***** DATASET EXTRACT
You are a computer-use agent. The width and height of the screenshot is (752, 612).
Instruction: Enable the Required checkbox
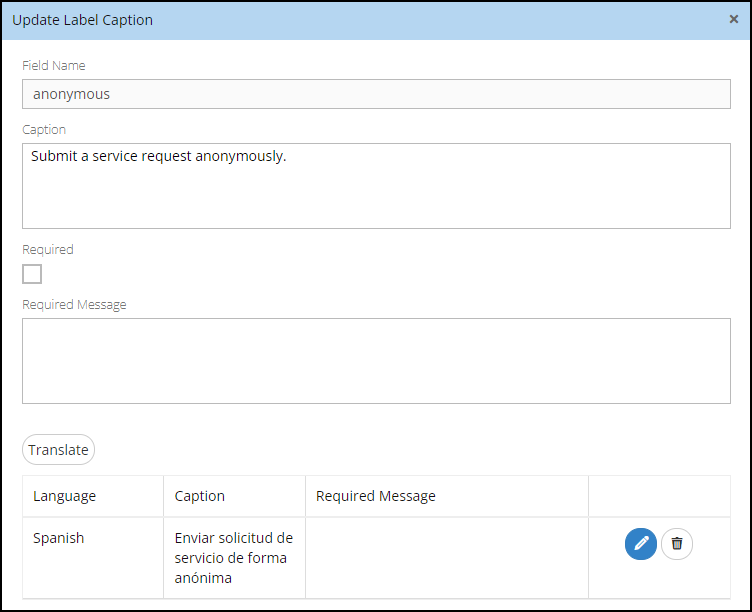tap(32, 274)
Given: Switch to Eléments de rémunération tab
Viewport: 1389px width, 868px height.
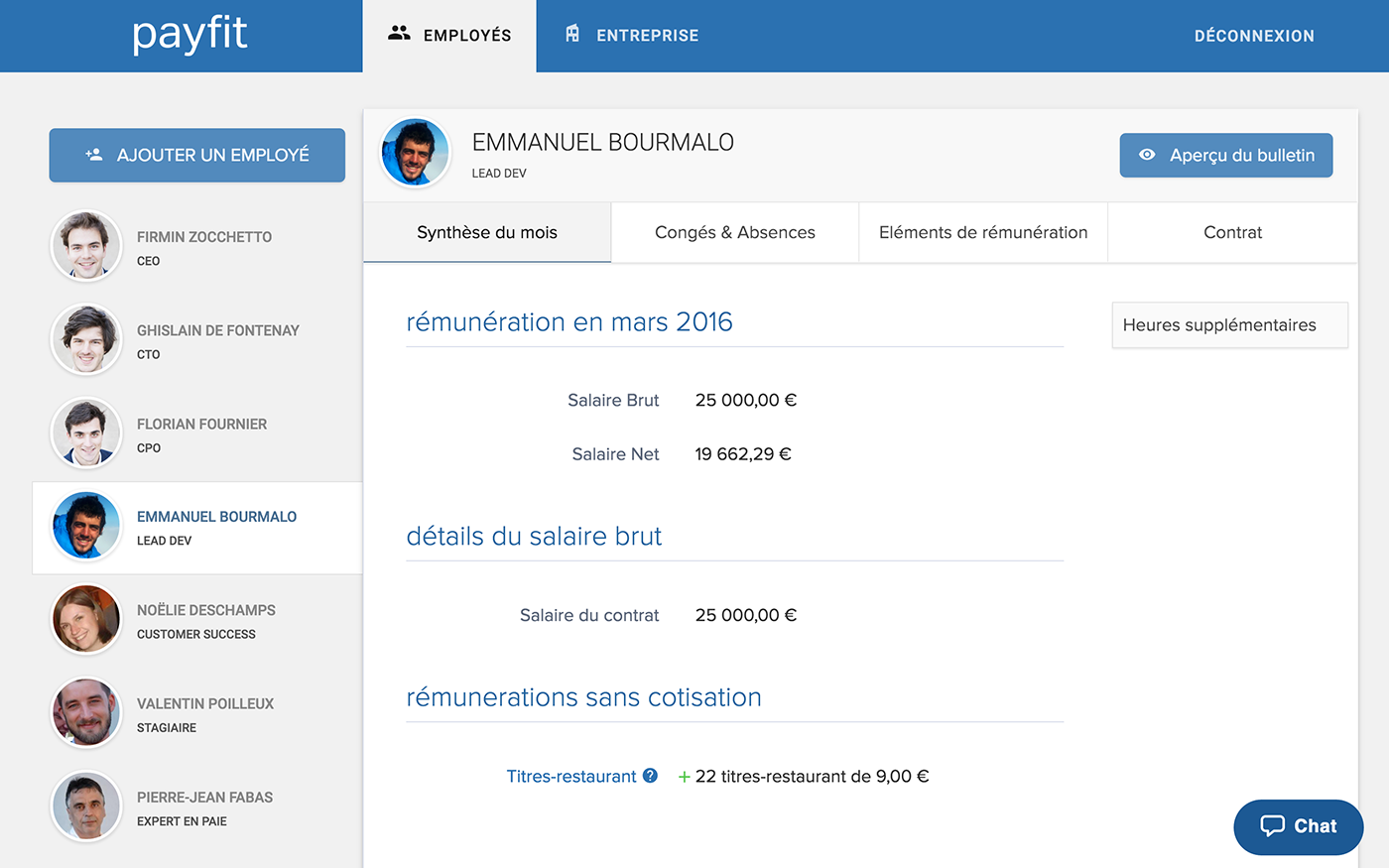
**********
REQUIREMENTS – Count the lines in the rows above that contain the string "height", treating the match as case-sensitive. Reply with the number only.

SOLUTION TO THIS TASK – 2